Here are three of the week's top pieces of financial insight, gathered from around the web:
Market for mortgages dries up
Fewer people applied for mortgages last week than at any point in the past 22 years, said Aarthi Swaminathan in MarketWatch. The Mortgage Bankers Association said its market composite index, "a measure of home loan application volume," fell 6.5 percent compared with a week earlier. The index is down 55 percent from a year ago; the refinance index is down 75 percent. The numbers suggest that "a slowdown in the housing market is in full effect." Mortgage rates have soared in recent months "thanks to the market pricing in a series of future interest-rate hikes by the Federal Reserve," while housing inventory remains "persistently low." That combination is keeping more potential homebuyers on the sidelines — or figuring out ways to pay cash.
Appealing tax assessments
You can combat a property tax assessment that you think is too high, said Kate Dore at CNBC. "If the value of your home ballooned during the pandemic," you may not have seen that reflected in property taxes for 2021. But this year "homeowners may be seeing assessments from six to 12 months prior, which may be higher than their home's current value." While fewer than 5 percent of homeowners contest their property tax assessments, such appeals are often successful. Frequently, the local tax office will "base your assessment on similar homes that recently sold in your area, without visiting the property." An appeal might point out underlying defects, "like a leaky roof or basement that floods." You can also hire an appraiser to support your case, "which may pay off for higher-value homes."
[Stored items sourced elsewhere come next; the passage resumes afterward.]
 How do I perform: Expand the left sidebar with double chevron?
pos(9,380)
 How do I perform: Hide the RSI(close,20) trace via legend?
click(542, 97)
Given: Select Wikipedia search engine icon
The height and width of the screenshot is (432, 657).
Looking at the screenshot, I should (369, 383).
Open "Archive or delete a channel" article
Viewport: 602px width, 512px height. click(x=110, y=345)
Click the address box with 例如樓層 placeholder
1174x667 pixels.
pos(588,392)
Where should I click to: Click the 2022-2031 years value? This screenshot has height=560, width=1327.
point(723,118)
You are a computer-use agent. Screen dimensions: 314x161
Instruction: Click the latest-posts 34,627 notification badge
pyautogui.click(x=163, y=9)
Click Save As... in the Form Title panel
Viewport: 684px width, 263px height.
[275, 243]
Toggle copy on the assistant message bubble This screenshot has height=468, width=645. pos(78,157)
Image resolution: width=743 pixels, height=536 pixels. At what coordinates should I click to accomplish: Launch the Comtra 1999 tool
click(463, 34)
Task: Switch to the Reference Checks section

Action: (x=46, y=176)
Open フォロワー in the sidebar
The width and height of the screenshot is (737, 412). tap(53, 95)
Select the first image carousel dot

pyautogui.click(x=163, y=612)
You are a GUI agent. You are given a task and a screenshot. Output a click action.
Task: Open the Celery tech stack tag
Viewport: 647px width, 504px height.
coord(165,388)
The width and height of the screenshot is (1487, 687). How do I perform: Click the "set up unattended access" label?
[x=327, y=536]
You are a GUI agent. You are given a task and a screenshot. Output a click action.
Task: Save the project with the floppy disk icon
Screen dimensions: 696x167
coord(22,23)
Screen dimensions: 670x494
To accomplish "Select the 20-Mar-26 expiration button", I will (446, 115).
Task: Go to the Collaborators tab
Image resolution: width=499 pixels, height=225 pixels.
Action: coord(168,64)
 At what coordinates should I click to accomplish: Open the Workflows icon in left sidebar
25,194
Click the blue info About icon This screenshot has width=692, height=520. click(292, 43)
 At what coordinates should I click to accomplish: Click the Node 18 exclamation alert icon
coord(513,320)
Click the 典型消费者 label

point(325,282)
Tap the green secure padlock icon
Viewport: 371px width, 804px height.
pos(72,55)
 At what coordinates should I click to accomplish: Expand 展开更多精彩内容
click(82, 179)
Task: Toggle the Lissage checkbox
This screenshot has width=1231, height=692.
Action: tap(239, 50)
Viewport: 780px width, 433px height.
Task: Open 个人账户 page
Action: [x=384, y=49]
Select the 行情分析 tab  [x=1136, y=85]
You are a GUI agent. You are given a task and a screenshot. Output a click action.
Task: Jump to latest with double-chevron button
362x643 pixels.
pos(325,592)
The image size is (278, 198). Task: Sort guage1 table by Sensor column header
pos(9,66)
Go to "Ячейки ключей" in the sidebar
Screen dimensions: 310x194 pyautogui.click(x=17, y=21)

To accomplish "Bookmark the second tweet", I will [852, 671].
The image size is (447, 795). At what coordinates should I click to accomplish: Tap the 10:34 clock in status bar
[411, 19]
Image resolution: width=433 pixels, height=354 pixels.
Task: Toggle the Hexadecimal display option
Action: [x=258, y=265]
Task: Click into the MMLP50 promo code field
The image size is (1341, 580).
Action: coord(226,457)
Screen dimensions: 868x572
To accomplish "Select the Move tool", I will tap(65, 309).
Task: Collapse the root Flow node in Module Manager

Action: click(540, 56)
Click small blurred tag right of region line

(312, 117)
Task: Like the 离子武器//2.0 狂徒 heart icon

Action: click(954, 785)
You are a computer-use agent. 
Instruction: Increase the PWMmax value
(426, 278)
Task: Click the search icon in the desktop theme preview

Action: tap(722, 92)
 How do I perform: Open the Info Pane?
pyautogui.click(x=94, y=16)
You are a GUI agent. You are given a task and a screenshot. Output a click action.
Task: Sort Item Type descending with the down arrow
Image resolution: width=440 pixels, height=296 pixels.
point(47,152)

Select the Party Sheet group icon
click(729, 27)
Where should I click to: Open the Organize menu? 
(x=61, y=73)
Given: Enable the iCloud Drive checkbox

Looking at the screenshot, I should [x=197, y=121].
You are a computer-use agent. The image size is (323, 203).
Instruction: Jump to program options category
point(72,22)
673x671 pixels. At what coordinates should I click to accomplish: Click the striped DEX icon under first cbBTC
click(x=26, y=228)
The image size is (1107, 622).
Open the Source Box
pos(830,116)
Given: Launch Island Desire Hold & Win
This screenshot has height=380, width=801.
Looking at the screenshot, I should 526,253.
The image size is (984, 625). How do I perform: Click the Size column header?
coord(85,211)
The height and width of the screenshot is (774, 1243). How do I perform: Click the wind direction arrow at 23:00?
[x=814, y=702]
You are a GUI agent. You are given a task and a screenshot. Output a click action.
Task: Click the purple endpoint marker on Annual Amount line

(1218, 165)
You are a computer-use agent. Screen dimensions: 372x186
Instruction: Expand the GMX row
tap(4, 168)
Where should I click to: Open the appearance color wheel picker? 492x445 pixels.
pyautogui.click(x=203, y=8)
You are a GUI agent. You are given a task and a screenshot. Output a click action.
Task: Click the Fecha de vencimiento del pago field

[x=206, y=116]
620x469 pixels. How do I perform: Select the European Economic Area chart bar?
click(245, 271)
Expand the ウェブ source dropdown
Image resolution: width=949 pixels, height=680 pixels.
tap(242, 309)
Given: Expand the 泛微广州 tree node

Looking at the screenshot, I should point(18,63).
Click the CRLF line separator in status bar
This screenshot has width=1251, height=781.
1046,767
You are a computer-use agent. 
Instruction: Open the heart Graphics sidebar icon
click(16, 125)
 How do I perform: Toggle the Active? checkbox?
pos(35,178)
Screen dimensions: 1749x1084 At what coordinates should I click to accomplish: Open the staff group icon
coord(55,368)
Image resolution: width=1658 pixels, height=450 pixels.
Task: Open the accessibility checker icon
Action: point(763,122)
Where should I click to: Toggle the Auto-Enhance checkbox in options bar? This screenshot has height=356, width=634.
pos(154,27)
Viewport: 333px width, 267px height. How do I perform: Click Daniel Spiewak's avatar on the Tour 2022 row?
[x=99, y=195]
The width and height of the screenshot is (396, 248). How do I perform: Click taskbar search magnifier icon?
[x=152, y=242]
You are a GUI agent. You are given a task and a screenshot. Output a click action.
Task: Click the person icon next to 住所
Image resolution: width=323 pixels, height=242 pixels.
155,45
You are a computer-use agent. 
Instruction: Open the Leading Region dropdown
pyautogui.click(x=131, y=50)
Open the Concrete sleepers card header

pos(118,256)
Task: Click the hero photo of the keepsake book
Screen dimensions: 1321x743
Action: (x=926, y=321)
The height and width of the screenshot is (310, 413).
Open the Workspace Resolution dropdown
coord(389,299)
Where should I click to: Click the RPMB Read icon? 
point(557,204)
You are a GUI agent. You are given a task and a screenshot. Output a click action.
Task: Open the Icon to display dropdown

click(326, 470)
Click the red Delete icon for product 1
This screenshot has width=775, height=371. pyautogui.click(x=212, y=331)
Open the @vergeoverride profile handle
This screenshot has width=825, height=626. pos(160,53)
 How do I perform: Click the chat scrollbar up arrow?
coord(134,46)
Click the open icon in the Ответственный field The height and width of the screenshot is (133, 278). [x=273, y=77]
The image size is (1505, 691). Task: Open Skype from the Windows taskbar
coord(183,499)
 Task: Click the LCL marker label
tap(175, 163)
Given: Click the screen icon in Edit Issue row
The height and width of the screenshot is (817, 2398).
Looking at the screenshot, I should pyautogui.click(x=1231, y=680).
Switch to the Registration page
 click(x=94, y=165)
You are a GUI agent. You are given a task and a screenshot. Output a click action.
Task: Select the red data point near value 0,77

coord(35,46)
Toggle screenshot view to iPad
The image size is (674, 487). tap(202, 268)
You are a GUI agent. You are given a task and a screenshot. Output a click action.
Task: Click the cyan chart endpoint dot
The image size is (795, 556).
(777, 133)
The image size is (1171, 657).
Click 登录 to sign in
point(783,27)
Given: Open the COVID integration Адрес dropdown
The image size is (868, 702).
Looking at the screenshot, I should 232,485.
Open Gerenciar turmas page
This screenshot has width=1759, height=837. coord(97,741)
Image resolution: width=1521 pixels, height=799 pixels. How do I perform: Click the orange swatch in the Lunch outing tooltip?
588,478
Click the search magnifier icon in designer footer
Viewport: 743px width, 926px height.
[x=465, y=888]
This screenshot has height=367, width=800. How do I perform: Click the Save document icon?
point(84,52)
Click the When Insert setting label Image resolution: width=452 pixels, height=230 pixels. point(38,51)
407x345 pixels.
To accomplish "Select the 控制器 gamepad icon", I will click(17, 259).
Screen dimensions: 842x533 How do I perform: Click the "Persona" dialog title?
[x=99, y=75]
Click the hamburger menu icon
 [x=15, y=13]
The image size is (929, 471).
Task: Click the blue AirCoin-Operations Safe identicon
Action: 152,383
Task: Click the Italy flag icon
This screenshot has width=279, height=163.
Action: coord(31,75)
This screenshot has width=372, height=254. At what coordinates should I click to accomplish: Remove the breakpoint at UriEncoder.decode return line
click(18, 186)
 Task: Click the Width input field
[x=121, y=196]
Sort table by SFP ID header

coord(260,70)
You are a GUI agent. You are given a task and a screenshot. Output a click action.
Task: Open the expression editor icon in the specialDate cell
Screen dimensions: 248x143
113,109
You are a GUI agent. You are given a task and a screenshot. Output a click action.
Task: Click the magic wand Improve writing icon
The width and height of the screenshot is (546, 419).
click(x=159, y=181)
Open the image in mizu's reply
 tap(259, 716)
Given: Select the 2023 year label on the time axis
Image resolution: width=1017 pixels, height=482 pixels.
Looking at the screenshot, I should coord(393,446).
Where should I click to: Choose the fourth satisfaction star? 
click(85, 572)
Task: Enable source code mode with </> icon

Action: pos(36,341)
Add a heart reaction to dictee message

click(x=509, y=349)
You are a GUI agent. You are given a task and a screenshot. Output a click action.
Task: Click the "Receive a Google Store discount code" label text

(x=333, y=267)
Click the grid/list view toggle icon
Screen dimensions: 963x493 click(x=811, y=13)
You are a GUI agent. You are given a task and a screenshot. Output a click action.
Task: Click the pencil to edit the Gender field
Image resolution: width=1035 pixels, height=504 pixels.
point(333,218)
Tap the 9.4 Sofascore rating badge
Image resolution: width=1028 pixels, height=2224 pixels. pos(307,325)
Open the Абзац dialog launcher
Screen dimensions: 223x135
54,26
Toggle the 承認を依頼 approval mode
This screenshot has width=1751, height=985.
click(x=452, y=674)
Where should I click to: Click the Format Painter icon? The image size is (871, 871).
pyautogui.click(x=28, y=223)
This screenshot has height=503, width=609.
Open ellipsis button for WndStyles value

Investors turn away from tech
"Some investors say the decade-long era of tech dominance in markets is coming to an end," said Gunjan Banerji in The Wall Street Journal. So far this year, the S&P 500's information-technology sector is down 20 percent, "its worst start to a year since 2002." Shares of the FAANG stocks — Facebook, Amazon, Apple, Netflix, and Google — have all declined by double digits. Some investors see a market echo of 2000, when tech stocks blew up after a period of "technological innovation combined with low interest rates." This time, the decline in tech is not quite as extreme, but the S&P 500 Value Index, which owns "stocks that are cheap on measures such as earnings," is outperforming the S&P 500 Growth Index by 17 percentage points, "its widest margin since 2000."